Writes blameless postmortems with root cause analysis, timelines, executive summaries, and action items for incident reviews and response improvement.
Conducts blameless postmortems for failures, outages, and incidents by documenting timelines, quantifying impact, root cause analysis (5 Whys, fishbone), and defining corrective actions with owners and deadlines.
Share bugs, ideas, or general feedback.
Every output must begin with:
TASK: [e.g. Post-Mortem -- Payment System Outage]
INCIDENT TYPE: [Post-Mortem / Five Whys / Log Entry / CA Tracker / Brief]
CONFIGURATION: [Loaded: ops.local.md / Not configured]
DATE: [Date of output]
OWNER: [Named post-mortem lead]
Configure in ops.local.md -- defaults:
P1 -- CRITICAL:
Service unavailable; >50% of users/transactions affected;
revenue impact >threshold; regulatory notification likely
Response: immediate; senior management within 15 min
Post-mortem: mandatory; within 5 business days
P2 -- MAJOR:
Significant degradation; >20% affected; revenue impact;
customer-visible; no regulatory notification
Response: within 30 min; team lead engaged; hourly updates
Post-mortem: mandatory; within 10 business days
P3 -- MINOR:
Limited impact; <20% affected; no revenue impact; workaround available
Response: within 2 hours; standard team response; daily updates
Post-mortem: optional; log entry required
Every post-mortem output must include:
INCIDENT POST-MORTEM REPORT
================================================================
Incident ID: [INC-YYYY-NNN]
Severity: [P1 / P2 / P3]
Date: [Date] | Duration: [Start-End, total hours]
Status: CLOSED
Lead: [Named person]
Distribution: [Who receives this report]
INCIDENT SUMMARY
[2-3 sentences: what happened, how long, what the impact was.

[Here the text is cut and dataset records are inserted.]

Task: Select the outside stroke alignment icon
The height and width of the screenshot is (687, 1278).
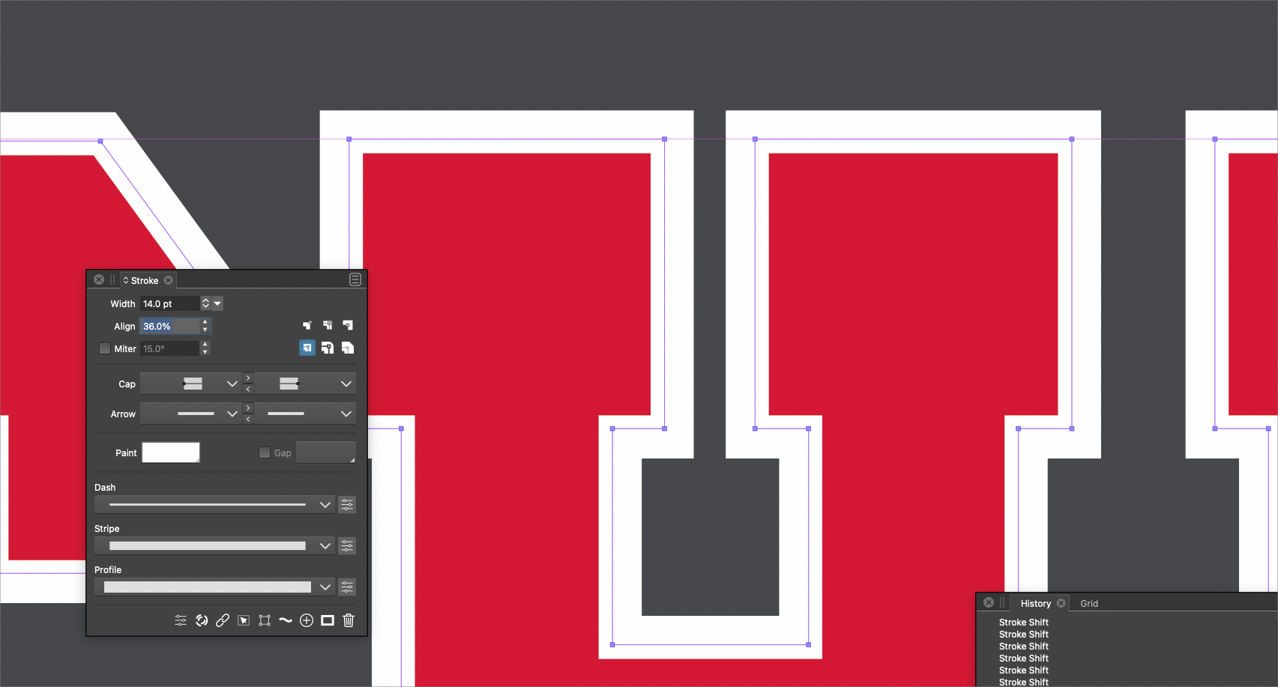Action: click(348, 325)
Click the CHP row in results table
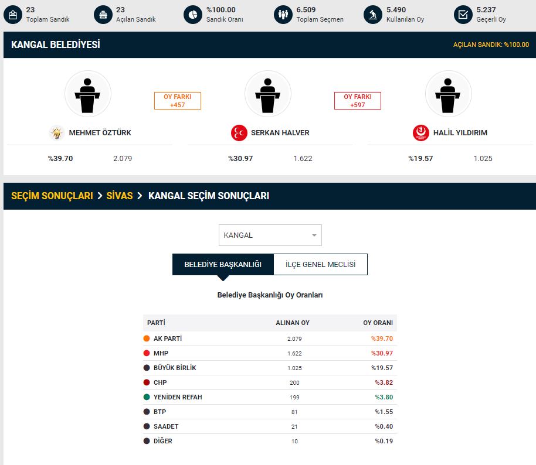Image resolution: width=536 pixels, height=465 pixels. pos(270,382)
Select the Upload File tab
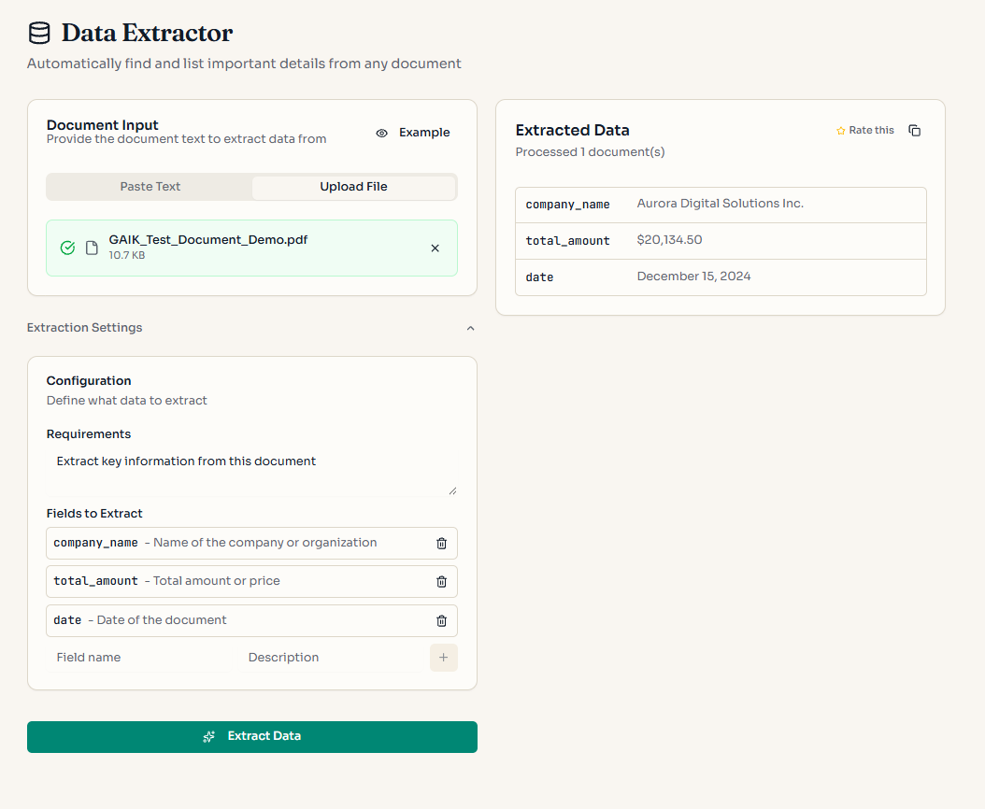 pyautogui.click(x=353, y=186)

Written for a leadership audience -- no technical jargon.]
TIMELINE
[HH:MM]: [Event -- specific; factual; not interpretive]
[HH:MM]: [Event]
[Note gap between START and DETECTION -- this is MTTD]
[Note gap between DETECTION and first ACTION -- response lag]
IMPACT
Users/customers affected: [N]
Transactions affected: [N / value]
Duration of impact: [Time]
Regulatory notification: [Required / Not required -- reason]
Reputational impact: [Social media / press / complaints]
Estimated financial impact: [Range]
ROOT CAUSE ANALYSIS
Immediate cause: [The proximate event]
Root cause(s): [The systemic reason -- use Five Whys]
CONTRIBUTING FACTORS
[What amplified impact or slowed resolution]
WHAT WENT WELL
[Specific items -- every incident has things that worked]
CORRECTIVE ACTIONS
[CA-NNN]: [Action title]
Action: [Specific -- what changes]
Owner: [Named person -- not "the team"]
Due: [Date -- not "ASAP"]
Priority: [P1 = 1 week / P2 = 1 month / P3 = quarter]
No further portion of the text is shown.